-- SOURCE DATA follows --
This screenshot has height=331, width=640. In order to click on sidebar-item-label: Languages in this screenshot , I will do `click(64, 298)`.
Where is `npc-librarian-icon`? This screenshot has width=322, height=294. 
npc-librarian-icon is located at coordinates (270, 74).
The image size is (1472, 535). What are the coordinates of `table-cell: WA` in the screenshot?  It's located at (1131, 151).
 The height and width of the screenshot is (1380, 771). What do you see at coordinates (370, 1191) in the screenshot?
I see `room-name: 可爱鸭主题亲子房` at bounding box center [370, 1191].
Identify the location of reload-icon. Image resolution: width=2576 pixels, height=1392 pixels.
-- SOURCE DATA concluded --
-- SOURCE DATA follows --
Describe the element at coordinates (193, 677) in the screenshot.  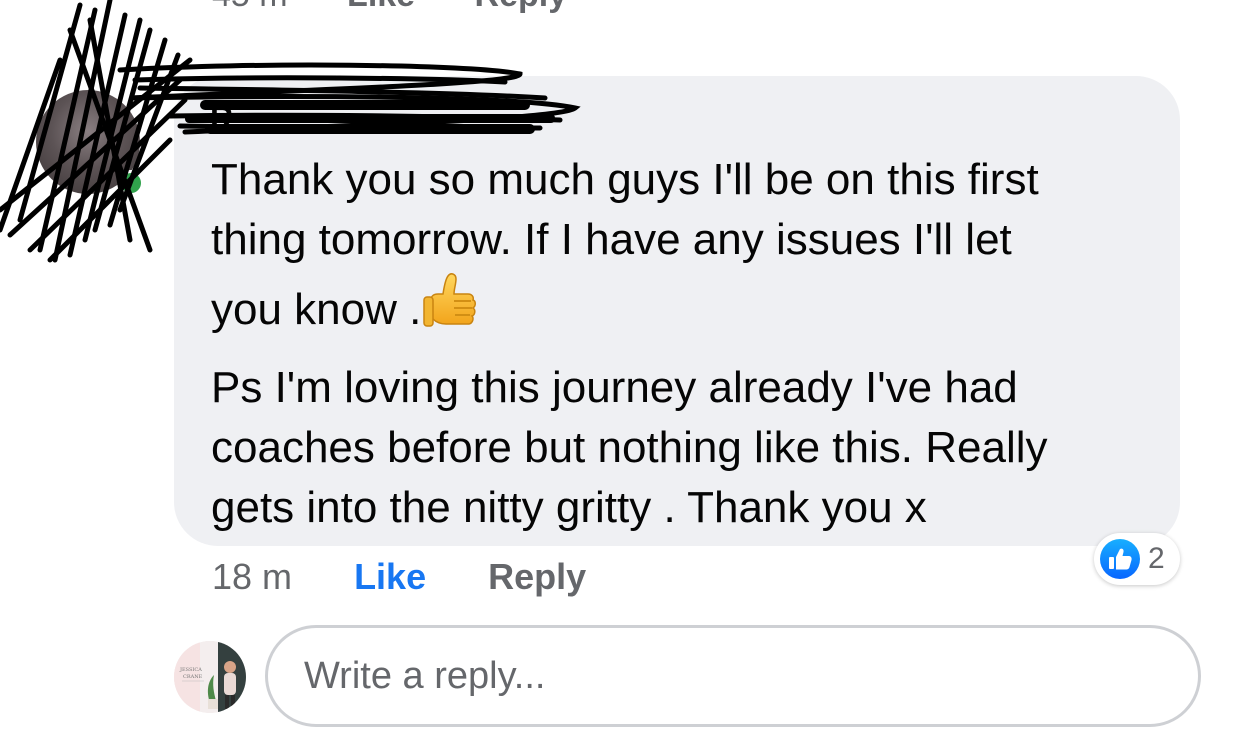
-- SOURCE DATA concluded --
• EXERCISE AIM
Print everything in the records from the line containing "has width=322, height=294." down to the line containing "center [370, 1191].", both of those lines included, and nothing else.

• EXERCISE OUTPUT
Where is `npc-librarian-icon`? This screenshot has width=322, height=294. 
npc-librarian-icon is located at coordinates (270, 74).
The image size is (1472, 535). What are the coordinates of `table-cell: WA` in the screenshot?  It's located at (1131, 151).
 The height and width of the screenshot is (1380, 771). What do you see at coordinates (370, 1191) in the screenshot?
I see `room-name: 可爱鸭主题亲子房` at bounding box center [370, 1191].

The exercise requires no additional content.